Travelex. For US citizens – a range of policies with comprehensive cover.
For any nationality
Global Rescue. Cover offered to all nationalities via a combination of GR membership and their separate insurance policy.
If you choose an alternative provider, or if there is any doubt about the scope of your chosen policy we recommend that you send your insurer the link to the relevant Alpine Guides trip webpage, and ask them if cover extends to those activities and has the required components (search/rescue, medical, repatriation and cancellation). It’s worth mentioning that rescue and medical expenses in Switzerland can be significantly more expensive than in other countries, so a decent level of cover is required for Swiss tours.

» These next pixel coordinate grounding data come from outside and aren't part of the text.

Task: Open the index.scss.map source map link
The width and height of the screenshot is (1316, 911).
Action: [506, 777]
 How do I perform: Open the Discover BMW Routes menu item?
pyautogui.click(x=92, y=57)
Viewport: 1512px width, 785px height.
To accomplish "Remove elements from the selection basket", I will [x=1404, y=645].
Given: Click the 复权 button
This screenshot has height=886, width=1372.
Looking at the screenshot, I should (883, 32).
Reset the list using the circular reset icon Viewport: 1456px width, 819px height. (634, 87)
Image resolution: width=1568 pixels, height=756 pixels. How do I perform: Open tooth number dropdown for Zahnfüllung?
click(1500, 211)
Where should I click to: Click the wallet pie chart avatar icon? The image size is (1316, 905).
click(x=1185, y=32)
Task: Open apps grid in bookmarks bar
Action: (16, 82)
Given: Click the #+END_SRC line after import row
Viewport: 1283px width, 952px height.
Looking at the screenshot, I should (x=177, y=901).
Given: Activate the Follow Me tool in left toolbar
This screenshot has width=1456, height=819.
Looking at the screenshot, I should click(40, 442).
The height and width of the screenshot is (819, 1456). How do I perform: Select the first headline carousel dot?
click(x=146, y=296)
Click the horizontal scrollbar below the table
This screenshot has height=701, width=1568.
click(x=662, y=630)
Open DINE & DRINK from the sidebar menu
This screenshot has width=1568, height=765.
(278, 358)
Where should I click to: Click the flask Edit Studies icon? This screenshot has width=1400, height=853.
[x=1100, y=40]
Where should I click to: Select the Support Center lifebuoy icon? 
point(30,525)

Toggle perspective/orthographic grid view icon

We recommend that you send us your insurance details before the trip commences, and they must be brought to the course briefing at the start of your trip. However, we cannot check the detail of every individual policy, and it is your own responsibility to ensure you are adequately insured.
What happens to my deposit if I book a trip, but it isn’t confirmed to run due to insufficient bookings?
You may transfer your booking to different dates, a different course, or choose a full refund.
Does Alpine Guides climb with customers from overseas, including the USA and Canada?
How do I book a climbing trip?
For scheduled climbing trips it’s easy to book online, directly from your course page. For hire a guide/bespoke courses please get in touch for a quote.
Can I book a single room on my climbing trip?
Yes – this can be done during the online booking process. Please add the single room option to your order, and we will confirm availability asap.
How do I rent mountaineering equipment?
You can rent certain items of specialist equipment from us, and the rest can usually be hired in resort.
What happens about accommodation, if the weather is very poor and we end up spending extra nights in the valley instead of in huts?
We will make any necessary last minute bookings for the team. On trips taking place outside the Chamonix valley, any extra valley hotel nights will be on a BnB basis rather than half board.
What happens to our plans if the weather is bad, or climbing conditions are poor?
We will make every effort to stick to the itinerary, but sometimes its necessary to change plans and select different objectives more suited to the prevailing conditions, or travel to a neighbouring area or sometimes even further afield.
Who goes on our trips?
We climb and ski with a broad range of ages and experience levels, and a large number of our customers come back year after year. We’ve guided 10 year old Ollie up the Old Man of Hoy in Scotland – now the youngest person to climb it. And 70 year old David has climbed the Matterhorn with us, as well as out-skiing people half his age!
What happens if I need to cancel my course?
If you wish to cancel you must notify us in writing, where upon the following charges will be applied from the date we receive your notice of cancellation:
- More than 8 weeks (56 days) before start date – loss of deposit.
- Between 4 and 8 weeks (28-56 days) before start date – 50% of course fee or loss of deposit, whichever amount is greater.
- Less than 4 weeks (28 days) before start date – full course fee.